_Goal of the exercise_: Your answer should consist of the lines below that hold the word "will".

┌─ Records shown

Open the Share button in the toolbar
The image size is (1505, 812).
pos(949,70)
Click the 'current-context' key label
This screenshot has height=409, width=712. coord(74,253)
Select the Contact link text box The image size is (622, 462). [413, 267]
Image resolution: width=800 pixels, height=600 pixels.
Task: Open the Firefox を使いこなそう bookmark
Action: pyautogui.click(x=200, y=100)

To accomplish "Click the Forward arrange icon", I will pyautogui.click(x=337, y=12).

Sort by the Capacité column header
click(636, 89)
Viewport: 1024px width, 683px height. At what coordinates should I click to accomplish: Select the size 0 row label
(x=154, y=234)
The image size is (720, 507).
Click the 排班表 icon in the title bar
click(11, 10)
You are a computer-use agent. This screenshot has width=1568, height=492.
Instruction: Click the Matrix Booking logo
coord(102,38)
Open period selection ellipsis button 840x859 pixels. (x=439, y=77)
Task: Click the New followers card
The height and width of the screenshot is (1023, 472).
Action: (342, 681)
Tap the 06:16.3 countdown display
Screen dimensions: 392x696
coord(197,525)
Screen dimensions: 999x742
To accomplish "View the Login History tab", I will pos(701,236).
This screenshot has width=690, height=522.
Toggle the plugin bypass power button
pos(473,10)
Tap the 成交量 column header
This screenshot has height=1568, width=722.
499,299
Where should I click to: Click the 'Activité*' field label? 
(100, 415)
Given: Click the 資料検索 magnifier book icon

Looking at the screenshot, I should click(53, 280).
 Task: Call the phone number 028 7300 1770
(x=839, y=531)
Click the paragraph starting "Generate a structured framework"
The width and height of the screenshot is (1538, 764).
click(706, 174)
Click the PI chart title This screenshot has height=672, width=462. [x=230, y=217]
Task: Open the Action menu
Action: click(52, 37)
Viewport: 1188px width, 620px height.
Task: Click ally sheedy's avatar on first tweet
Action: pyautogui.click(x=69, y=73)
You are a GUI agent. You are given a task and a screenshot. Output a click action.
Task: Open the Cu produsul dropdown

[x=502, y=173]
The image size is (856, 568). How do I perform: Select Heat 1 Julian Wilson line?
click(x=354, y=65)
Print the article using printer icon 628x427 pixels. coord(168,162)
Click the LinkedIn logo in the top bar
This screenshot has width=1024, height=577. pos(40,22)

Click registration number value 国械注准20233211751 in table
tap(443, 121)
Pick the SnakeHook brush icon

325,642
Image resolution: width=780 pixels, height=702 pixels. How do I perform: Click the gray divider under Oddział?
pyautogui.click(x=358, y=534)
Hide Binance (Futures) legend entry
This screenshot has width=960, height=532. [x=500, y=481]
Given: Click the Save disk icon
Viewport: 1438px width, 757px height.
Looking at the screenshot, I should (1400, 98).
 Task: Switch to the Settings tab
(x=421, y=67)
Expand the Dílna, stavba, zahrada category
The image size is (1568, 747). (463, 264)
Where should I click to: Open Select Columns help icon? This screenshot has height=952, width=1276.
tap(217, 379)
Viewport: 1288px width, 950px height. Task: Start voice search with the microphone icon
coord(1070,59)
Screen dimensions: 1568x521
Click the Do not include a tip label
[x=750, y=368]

└─

_Answer for the task_:
To accomplish "Click the Forward arrange icon", I will pyautogui.click(x=337, y=12).
To accomplish "View the Login History tab", I will pos(701,236).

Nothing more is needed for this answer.